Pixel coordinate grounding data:

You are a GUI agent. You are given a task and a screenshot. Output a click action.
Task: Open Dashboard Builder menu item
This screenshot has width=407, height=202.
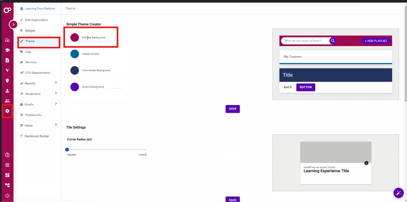pyautogui.click(x=37, y=136)
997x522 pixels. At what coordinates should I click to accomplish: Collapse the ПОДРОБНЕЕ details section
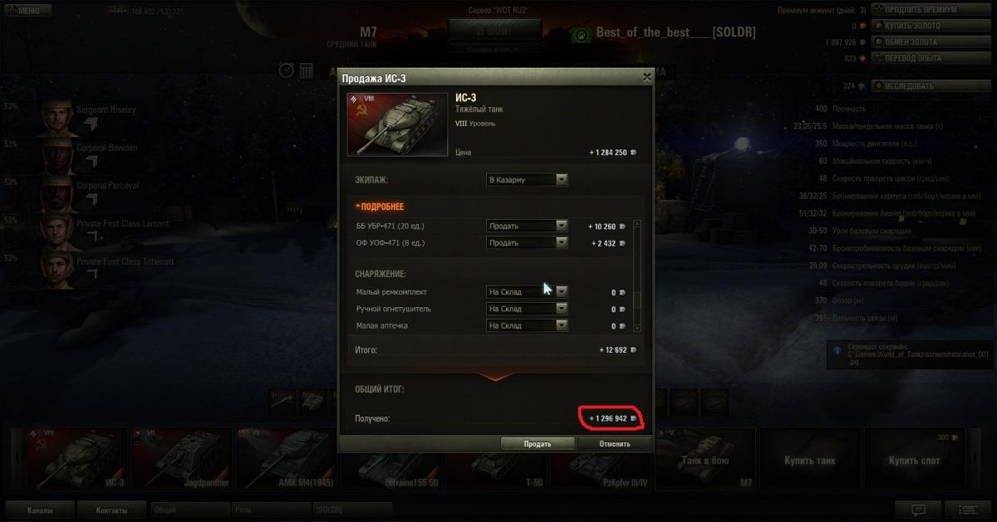379,207
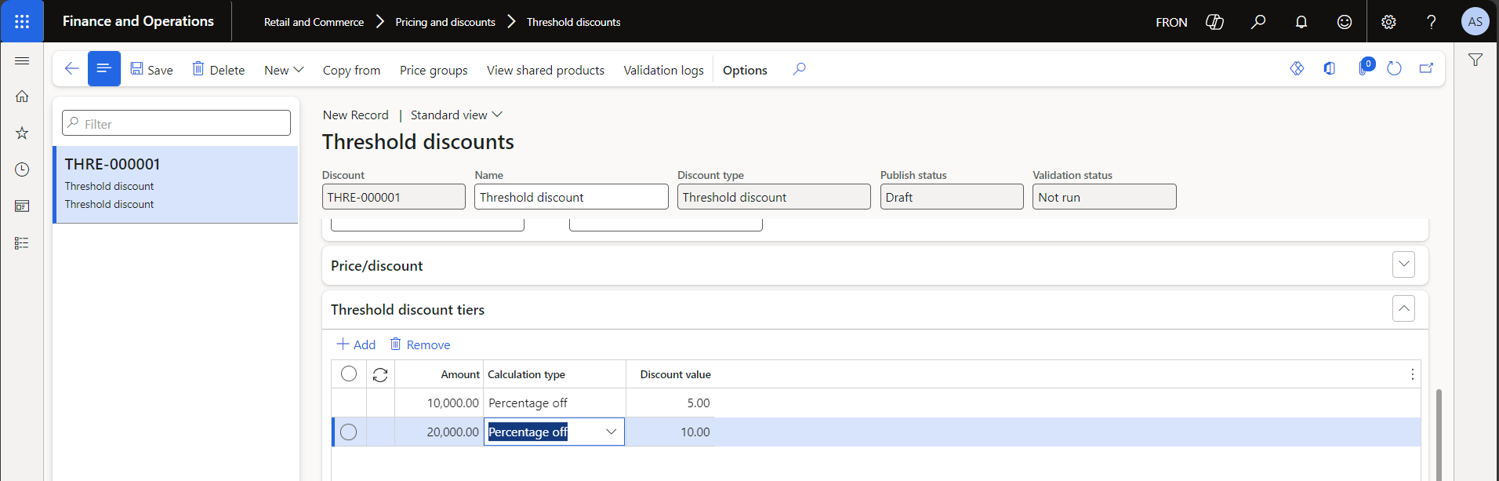Collapse the Threshold discount tiers section
The width and height of the screenshot is (1499, 481).
pyautogui.click(x=1403, y=309)
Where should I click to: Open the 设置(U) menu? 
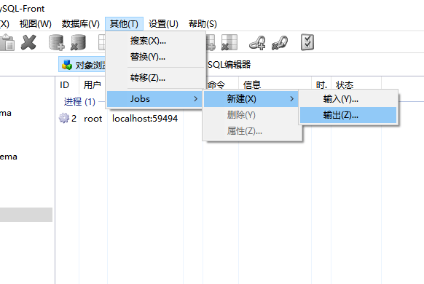pyautogui.click(x=163, y=24)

## Work task
All lines from the one containing "This screenshot has width=407, height=202." through the final line of the records are to be retyped exactly; no other lines and no pictures are to be included.

## Answer section
This screenshot has width=407, height=202.
pyautogui.click(x=37, y=136)
997x522 pixels. At what coordinates should I click to accomplish: Collapse the ПОДРОБНЕЕ details section
379,207
Collapse the Threshold discount tiers section
The width and height of the screenshot is (1499, 481).
pyautogui.click(x=1403, y=309)
Where should I click to: Open the 设置(U) menu? 
pyautogui.click(x=163, y=24)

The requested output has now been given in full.